**TEXT SECTION**

Think of “Psycho” or any other film about dissociative identity disorder.

According to a 2014 report from Science News, however, one movie murderer can be described as wholly psychologically accurate: Anton Chigurh from the Coen Brothers’ 2007 Best Picture winner “No Country from Old Men.” Anton Chigurh, played by the Oscar-winning Javier Bardem, is an assassin who murders his victims using a device called a captive bullet pistol (a widget that fires a bolt into a victim’s brain via air pressure, then retracts it back again). They’re typically used to slaughter cattle. Anton isn’t just an assassin, though; he’s a soft-spoken, intense monster who seemed wholly detached from the world around him. And he never laughs wildly. Indeed, when he smiles, it seems false and manipulative. Anton doesn’t really know what human emotions are. That’s a more accurate portrayal of a psychopath.

This was the conclusion reached by forensic psychologist Samuel Leistedt and his colleague Paul Linkowski at the end of a fun, three-year project. The pair watched 400 movies, each one with a purported psychopath, to see which films best represent psychopathy as an illness. Anton Chigurh was, by their study, the most accurate portrayal.

Anton Chigurh is cinema’s most accurate psychopath

As part of his work, Leistedt has talked to and psychologically analyzed real-life hit men, and he observed that Chigurh has the same cold, anxiety-free demeanor as his patients. “[Anton] does his job, and he can sleep without any problems. In my practice, I have met a few people like this. They were like this. Cold, smart, no guilt, no anxiety, no depression,” Leistedt explained, diagnosing Anton as a “primary, classic/idiopathic psychopath.” If you meet someone who reminds you of Anton, perhaps be a little wary.

**AVAILABLE DATA**
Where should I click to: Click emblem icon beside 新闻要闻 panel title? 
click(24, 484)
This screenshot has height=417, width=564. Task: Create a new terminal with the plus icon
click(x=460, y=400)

**PROBLEM**
Extend the piece on Anton Chigurh as cinema's most accurate psychopath, starting right after its final sentence.

**YOUR RESPONSE**
Also near the top of the list was Hans Beckert, the child murderer played by Peter Lorre in Fritz Lang’s 1931 classic “M.” In that film, Hans stalks and kills kids in Berlin, causing a city-wide crime crackdown. Naturally, the local petty criminals hate Hans for singlehanded increasing the city’s police presence, so they decide to go after Hans themselves. At the end of the film, Hans wails in terror, declaring that his murderous impulses are something he’s never been able to fight. Leistedt diagnosed Hans as a “Secondary, pseudopsychopath, additional diagnosis of psychosis.” He also noted that Henry (Michael Rooker) in John McNaughton’s 1986 horror film “Henry: Portrait of a Serial Killer” is disturbingly realistic. He doesn’t plan ahead, has no empathy, and lives in poverty and chaos. 

Continuing, Leistedt explained that as scary as many famous movie villains are, they’re not accurate portrayals of psychopathy. Norman Bates (Anthony Perkins) in “Psycho” is a prime example. As Leistedt observed, Norman might be afflicted with psychosis (read: hallucinations/delusions), but that’s different from straight-up emotionless psychopathy. Ditto Hannibal Lecter (Anthony Hopkins) in Jonathan Demme’s “The Silence of the Lambs.” The character’s unsettling calmness, Leistedt remarked, is not a feature of real psychopaths, as entertaining as he is.